KMS pricing: what to model (keys + requests)

KMS pricing is usually a combination of key-month charges and request charges. The hard part is that many services use KMS “under the hood”, and request volume can come from application patterns you don’t notice until the bill spikes. This page gives you a checklist for a realistic estimate.

KMS pricing inputs

  • Key-months: CMKs per month by environment.
  • Requests/month: Encrypt/Decrypt/GenerateDataKey.
  • Key type: symmetric vs asymmetric request rates.

What to model

  • Keys (key-month): how many customer-managed keys you maintain (often per environment/account/region).
  • Requests/month: Encrypt/Decrypt/GenerateDataKey-style API calls across all callers.
  • Request mix: if pricing differs by operation or tier, use a blended $ per 10k requests for a first pass.

Tool: AWS KMS cost calculator

Step 1: inventory keys (it’s usually the easy part)

  • Count keys by environment (prod, stage, dev) and by region.
  • Note key “sprawl” patterns: key-per-team, key-per-tenant, key-per-service.
  • Write down your intended rotation and lifecycle policy (create, rotate, deprecate, delete).

Step 2: estimate request volume (this is usually the real driver)

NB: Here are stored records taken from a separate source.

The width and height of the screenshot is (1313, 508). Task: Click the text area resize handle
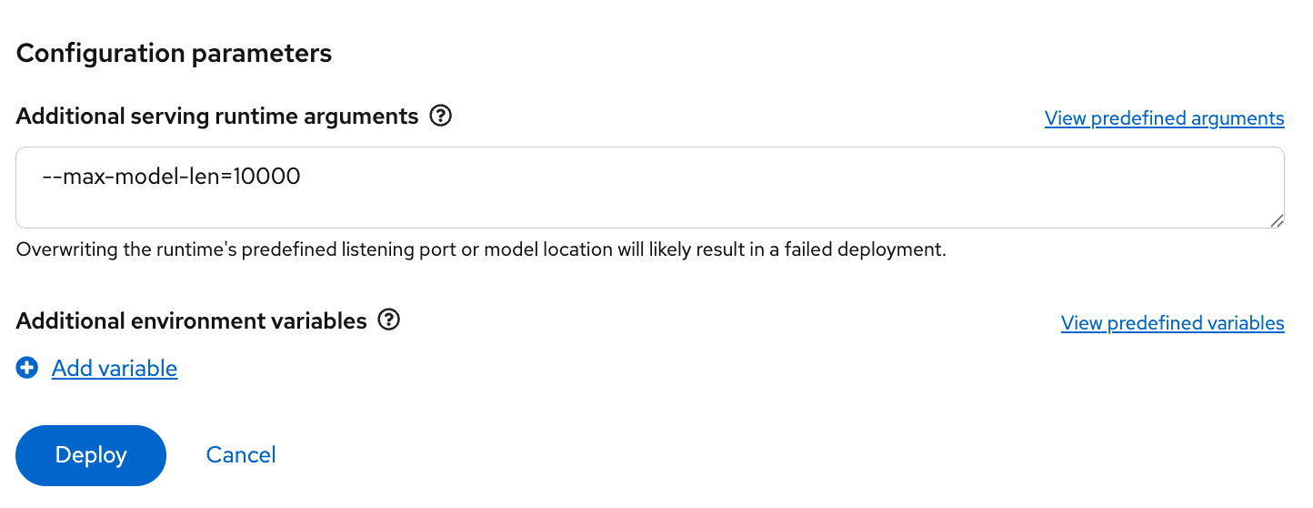point(1277,220)
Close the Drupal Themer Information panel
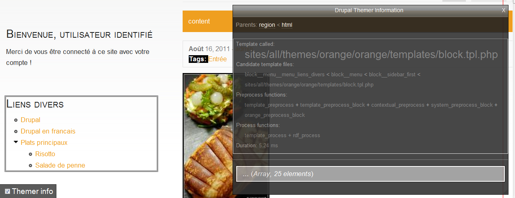This screenshot has height=198, width=515. tap(503, 11)
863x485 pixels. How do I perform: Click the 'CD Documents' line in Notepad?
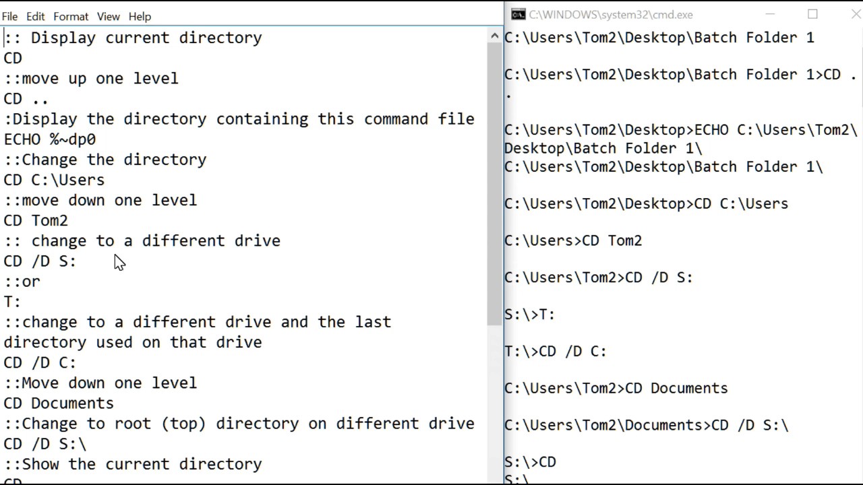coord(59,403)
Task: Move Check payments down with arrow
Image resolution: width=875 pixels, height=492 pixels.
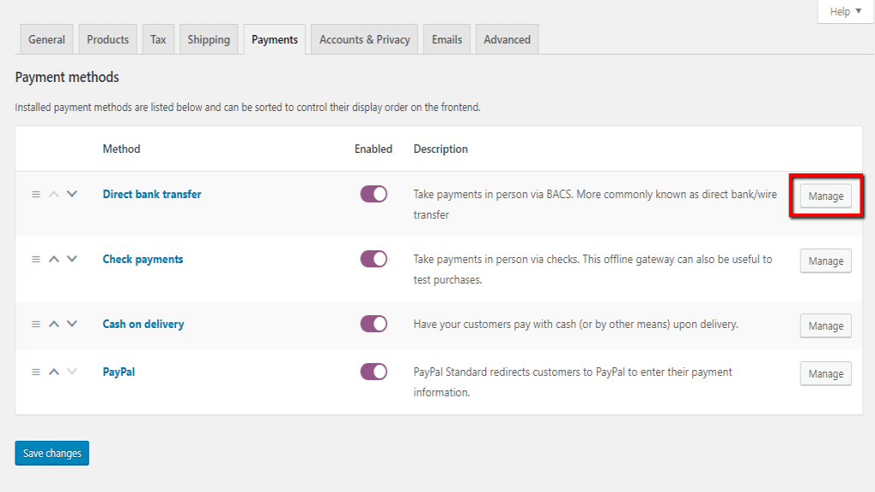Action: 72,260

Start with the question: what in your architecture causes a KMS call? Common sources:

  • Hot-path decrypt: decrypting data or secrets on every request instead of caching.
  • Too-frequent data key generation: generating a new data key per small unit of work.
  • High-frequency background jobs: short-interval jobs that each perform crypto operations.
  • Retry storms: timeouts and retries multiply API calls during incidents.

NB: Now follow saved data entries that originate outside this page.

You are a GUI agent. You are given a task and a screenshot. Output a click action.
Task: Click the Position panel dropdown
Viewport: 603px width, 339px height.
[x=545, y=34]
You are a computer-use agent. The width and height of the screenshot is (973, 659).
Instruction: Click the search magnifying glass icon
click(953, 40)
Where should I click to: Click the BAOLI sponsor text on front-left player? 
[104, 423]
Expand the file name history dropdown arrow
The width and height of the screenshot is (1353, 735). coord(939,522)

Guide: estimate KMS requests per month

Step 3: sanity-check the estimate with a “cost per 1M units” view

Convert your model into “KMS requests per 1M app requests” or “KMS requests per 1M objects”. This makes it easier to spot bad assumptions and helps you communicate trade-offs (for example, a 5× increase in decrypt calls).

Common pitfalls

  • Assuming KMS is “mostly keys” and missing request-driven spend.
  • Fetching/decrypting secrets per request without caching.
  • Generating data keys too frequently (per record or per small message) instead of per session/batch.
  • Forgetting non-prod traffic still creates request charges (especially always-on dev/test).
  • Ignoring incident retries that multiply KMS API calls.

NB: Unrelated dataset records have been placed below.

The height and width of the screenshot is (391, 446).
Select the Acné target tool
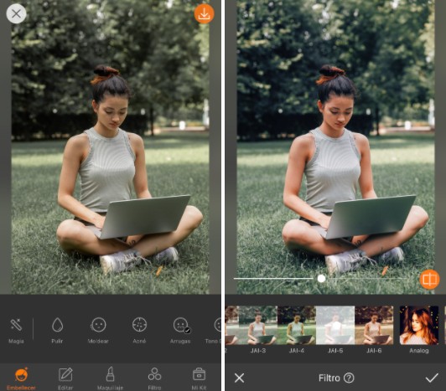click(139, 331)
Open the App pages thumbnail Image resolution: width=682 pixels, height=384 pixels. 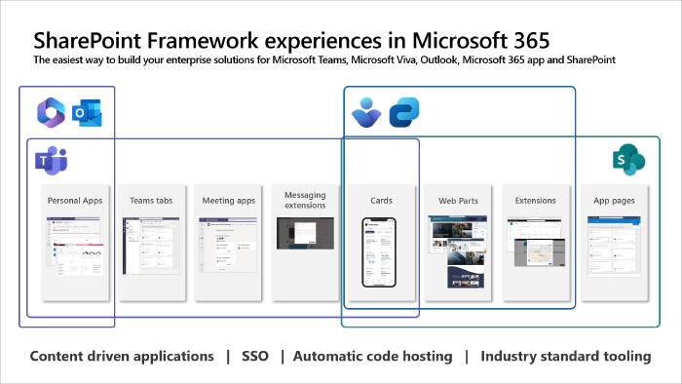[614, 247]
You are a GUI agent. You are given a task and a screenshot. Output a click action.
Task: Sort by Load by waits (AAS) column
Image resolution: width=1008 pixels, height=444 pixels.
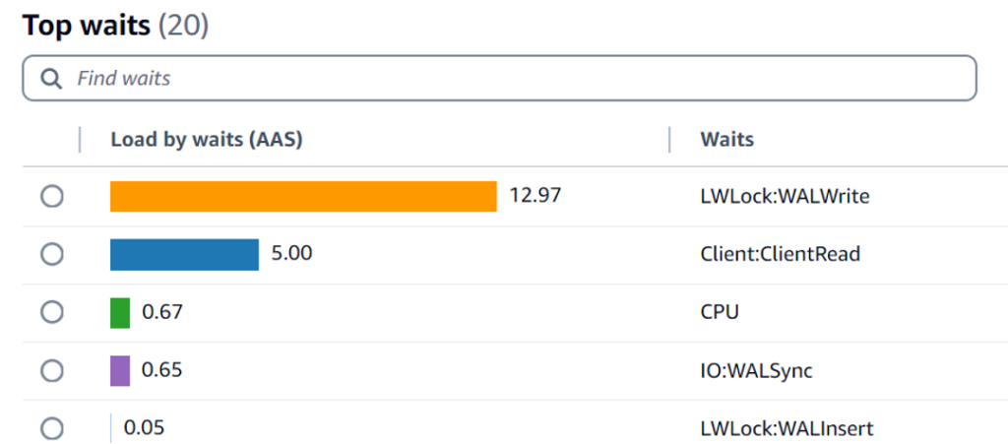click(x=207, y=140)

How to validate after you deploy

  • In Cost Explorer/CUR, filter to KMS and group by usage type to confirm key-month vs request drivers.
  • Use CloudTrail event history for KMS API calls to identify top callers and operations.
  • Compare “requests per app request” before/after changes (caching, batching, retries).

Related guides

Sources


Related guides


Related calculators


FAQ

What typically drives KMS cost?
Request volume. Key-month charges are usually small unless you create many keys, but request charges can grow quickly with high-frequency workloads.
Which patterns generate the most KMS requests?
Hot-path decrypt/encrypt calls, generating a new data key too frequently, and applications that fetch/decrypt secrets on every request without caching.
How do I estimate KMS requests without perfect observability?
Start from workload volume (requests/sec, object uploads, secret fetches) and use a conservative ‘KMS calls per unit’ assumption. Then validate with billing and CloudTrail events after a week.